A New Apartment Building Will Bring Big Changes



The opening of a new mix-use apartment building at 1823 Eastlake Ave will set in motion some major improvements to the neighborhood’s housing, public art, and walkability. Centered at the three-way intersection of Eastlake, Yale, and Howe, the changes will include a refurbishment of the well-known Cornerstone art pieces, the introduction of a 30-foot tall sculpture, and a new public right of way (ROW) helping those on foot get to the waterfront.
The “Cornerstones” (pictured right/above) are a series of thirty-two, two-foot by two-foot pieces, embedded in the sidewalks along the Eastlake Ave corridor between Galer St and Fuhrman Ave. Created in 1997 by Stacy Levy, each is sandblasted stone depicting a different local organism found in or around Lake Union, as well as cast-glass pieces showing the cross streets.

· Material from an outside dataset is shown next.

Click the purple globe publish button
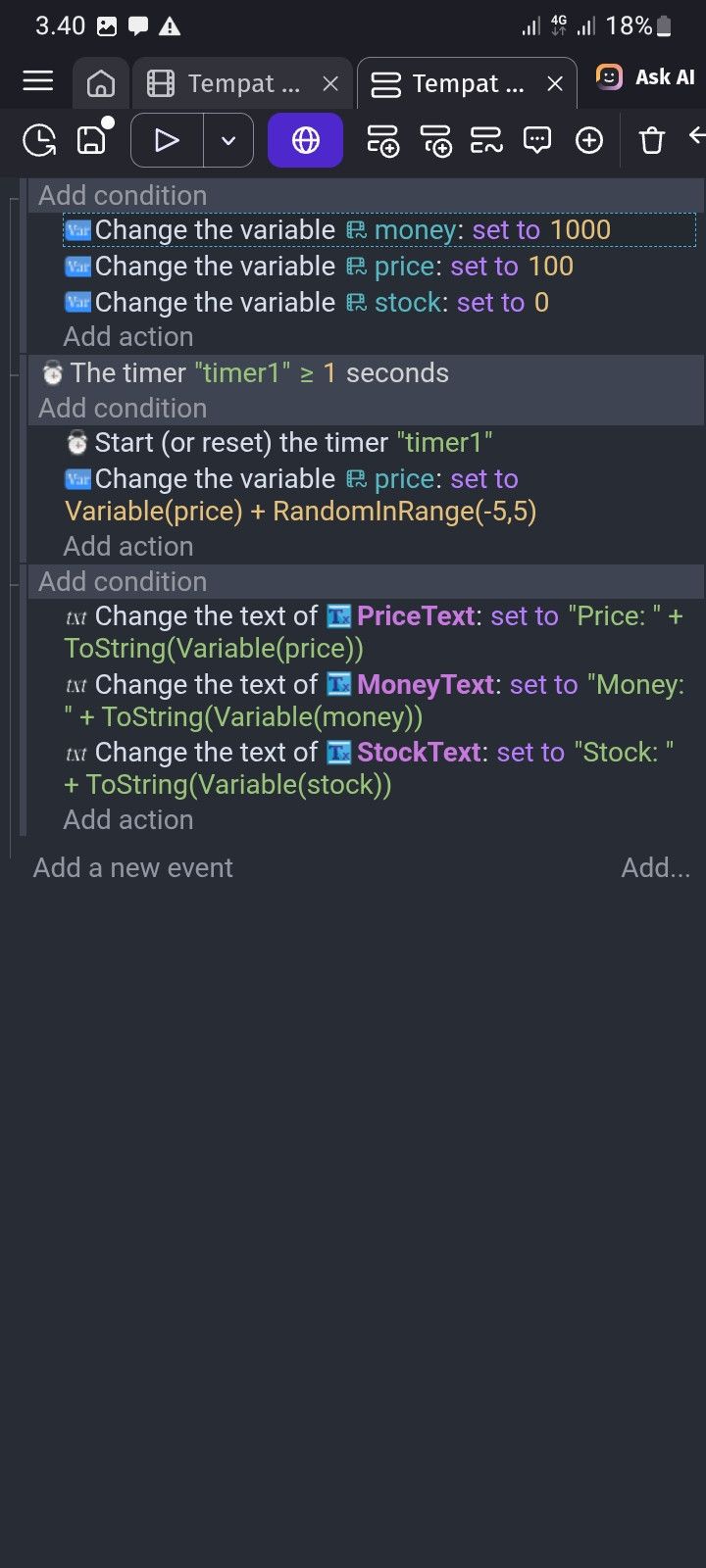 coord(305,140)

In Levy’s own words, she wanted to use her work “to make natural processes and life forms visible and memorable.” The City’s Public Art Program (PAP) in conjunction with the project’s developers, Daly Partners, will be storing, protecting, and repairing two of the pieces during the construction period which is set to conclude in September. The remainder of the pieces will be refurbished solely through the PAP.

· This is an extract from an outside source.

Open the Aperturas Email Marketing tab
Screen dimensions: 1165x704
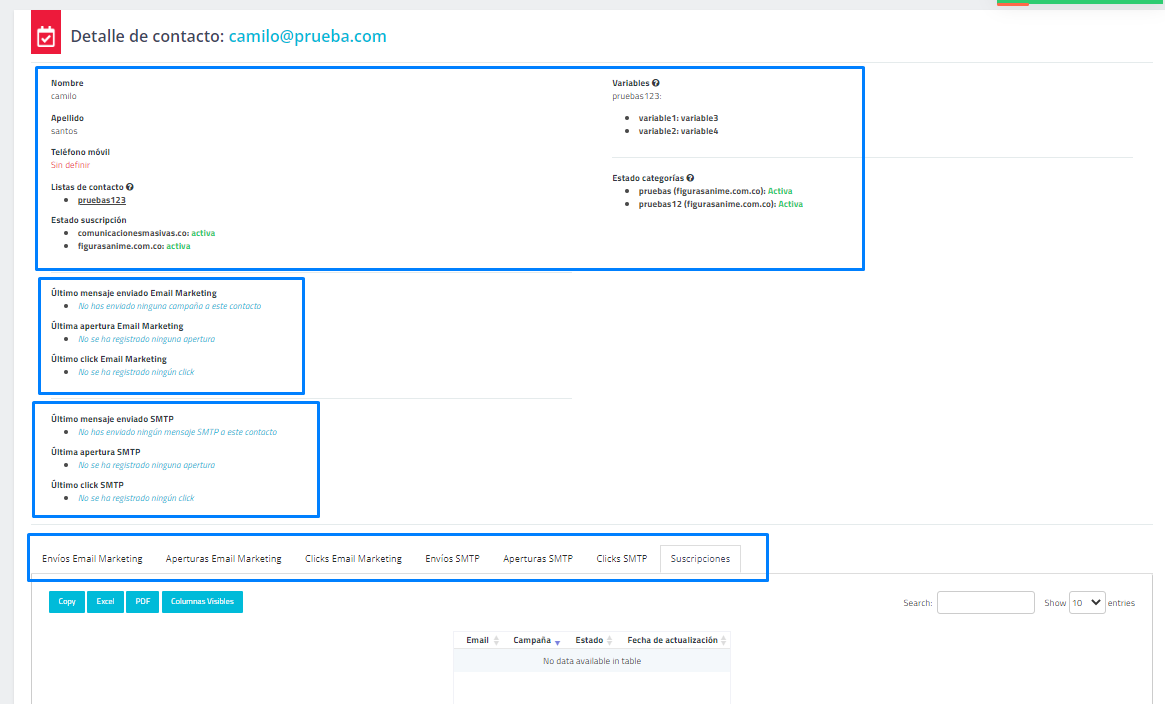tap(223, 559)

Another major change taking place will be the development of a public walkway extending Howe Street and helping to connect Capitol Hill and Eastlake to the waterfront. At the entrance of this new public ROW will sit REUNION (pictured right/below), a 30-foot tall steel sculpture created by local artist Mike Phifer.
Named partly because it overlooks Lake Union, where the Puget Sound and Lake Washington meet, and partly because the “leaning members of the sculpture grasping each other as you do in a reunion” (Phifer). Jim Daly, founder of Daly Partners said, “We want to show our appreciation to the community and the city by giving back what we believe is a wonderful sculpture”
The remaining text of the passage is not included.